(Aim of the exercise):
Go through the data and copy each line where the word "screenshot" shows up.
== == ==
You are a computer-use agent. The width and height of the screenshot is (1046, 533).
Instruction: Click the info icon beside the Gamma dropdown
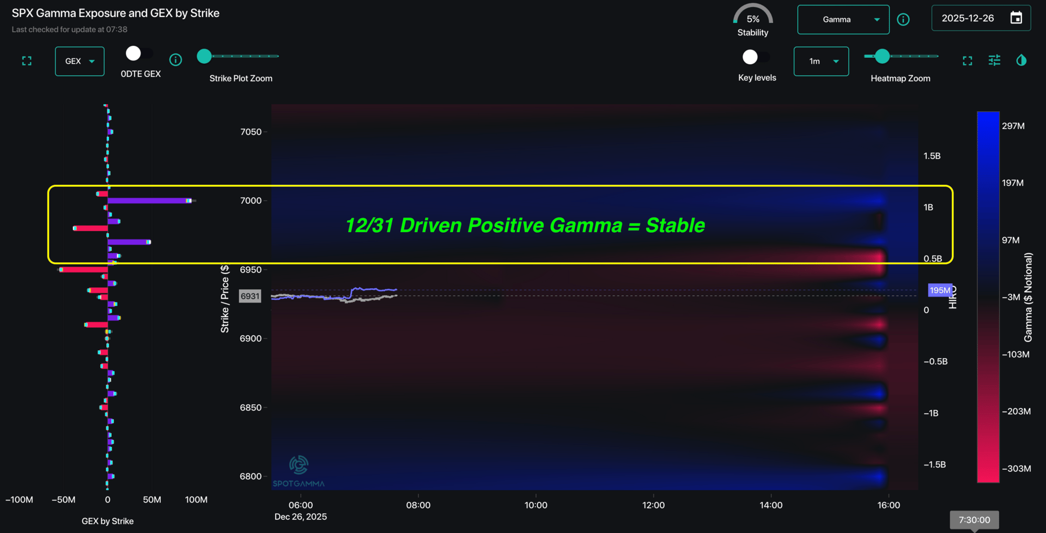(903, 20)
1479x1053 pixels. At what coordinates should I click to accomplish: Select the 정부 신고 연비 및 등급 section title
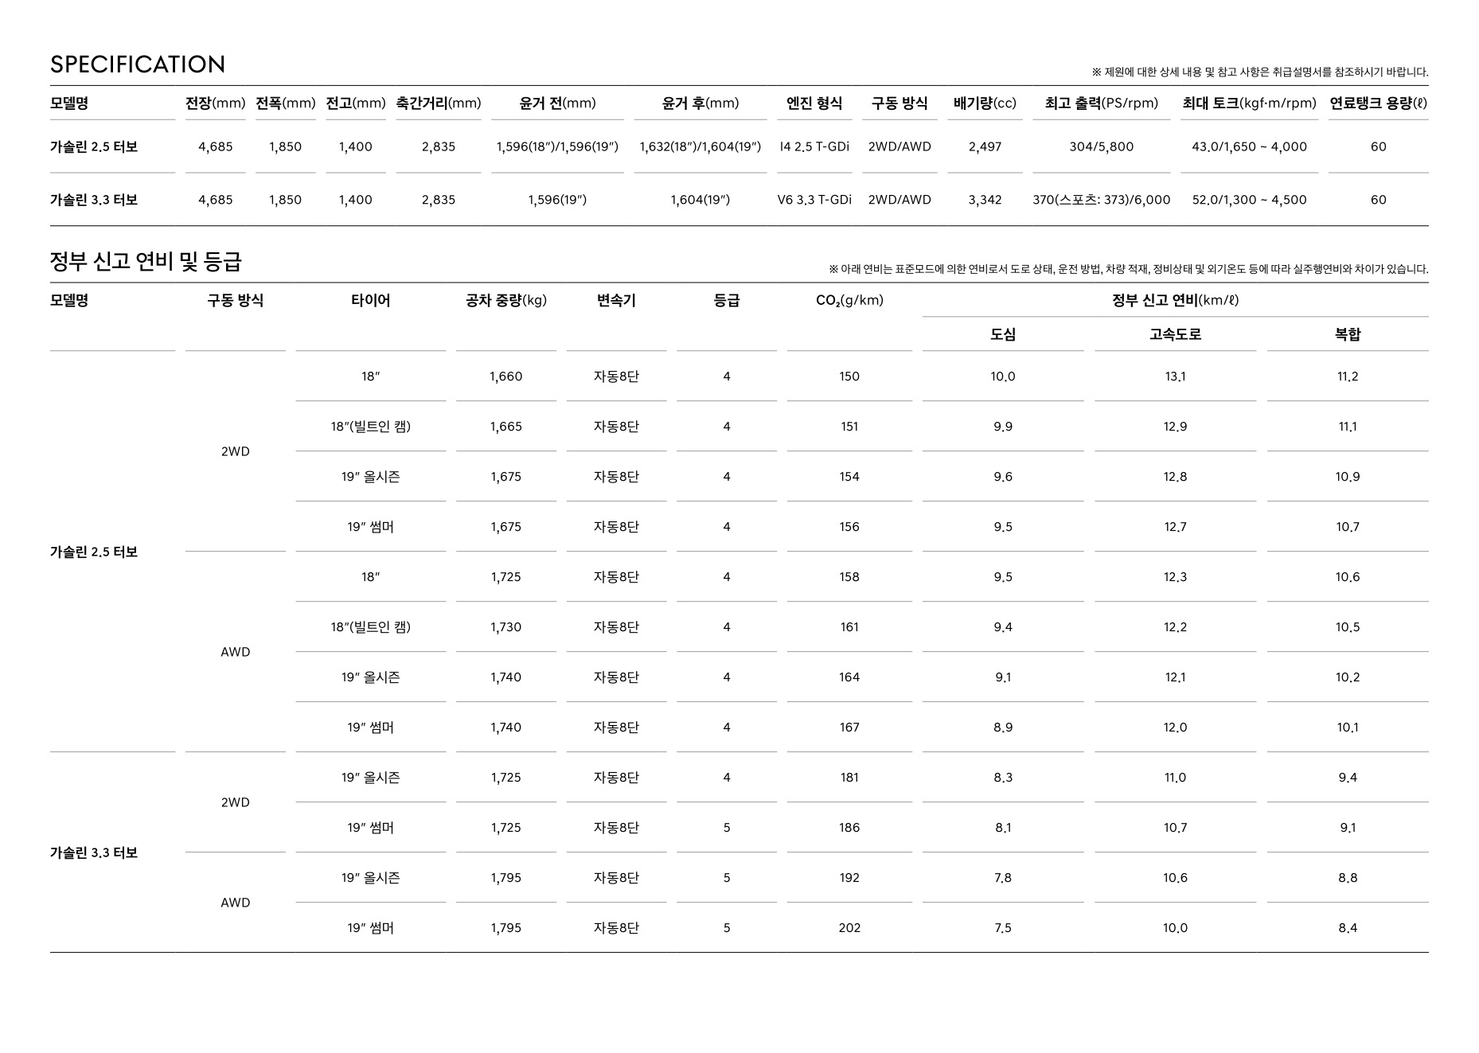(x=146, y=261)
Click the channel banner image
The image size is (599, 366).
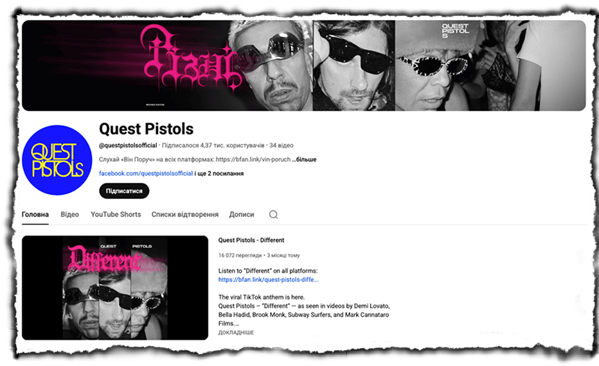pos(304,65)
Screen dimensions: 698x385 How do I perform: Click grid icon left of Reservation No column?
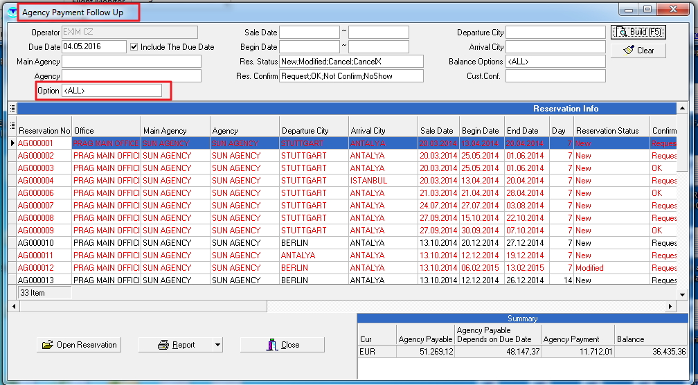[12, 126]
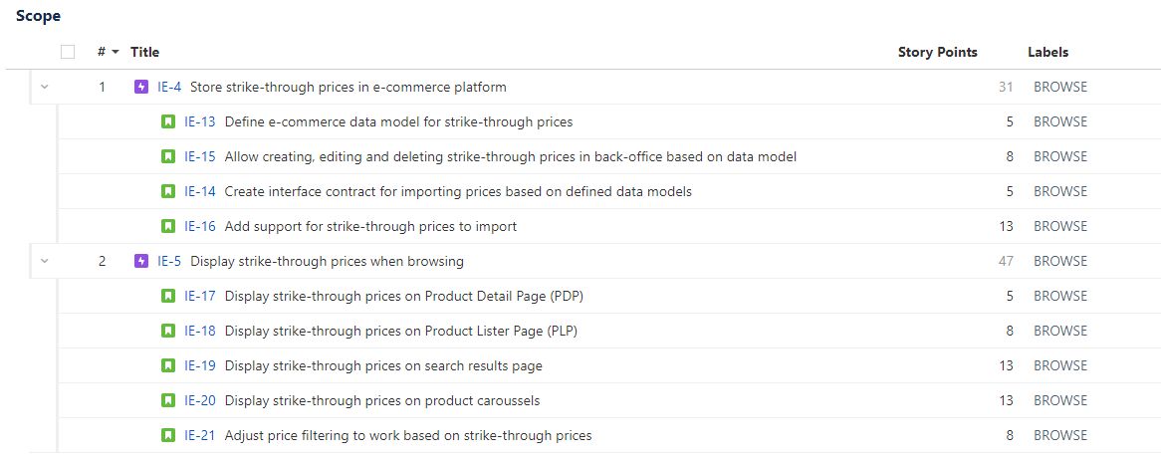Image resolution: width=1161 pixels, height=461 pixels.
Task: Click the green story icon beside IE-13
Action: tap(168, 121)
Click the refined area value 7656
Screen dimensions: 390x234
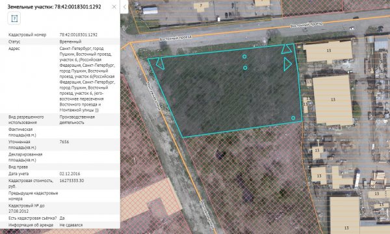point(64,142)
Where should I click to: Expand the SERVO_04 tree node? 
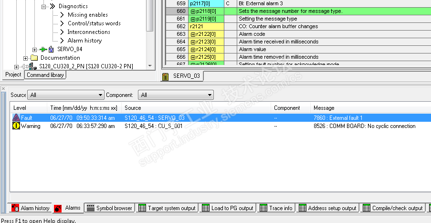point(34,50)
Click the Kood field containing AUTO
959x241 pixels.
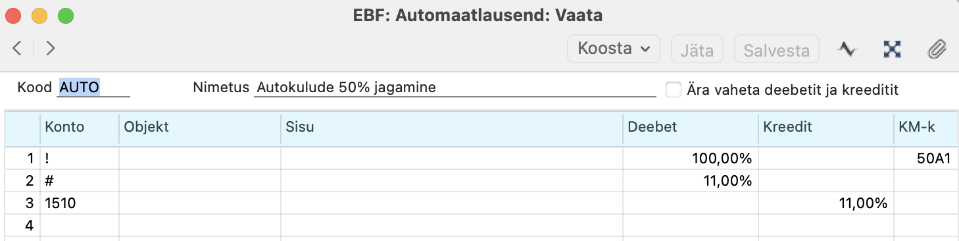pos(93,88)
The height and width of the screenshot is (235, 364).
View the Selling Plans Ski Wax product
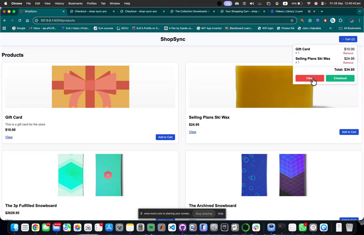(x=193, y=132)
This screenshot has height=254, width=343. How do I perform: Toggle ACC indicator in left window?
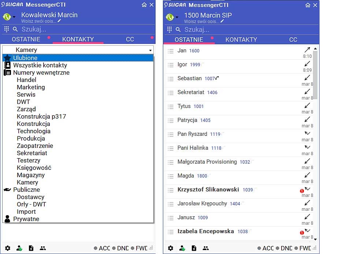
== == ==
(Exercise output):
You are a computer-use agent. The width and height of the screenshot is (1046, 533).
The height and width of the screenshot is (235, 364).
This screenshot has height=254, width=343. How do I perform: Toggle ACC indicator in left window?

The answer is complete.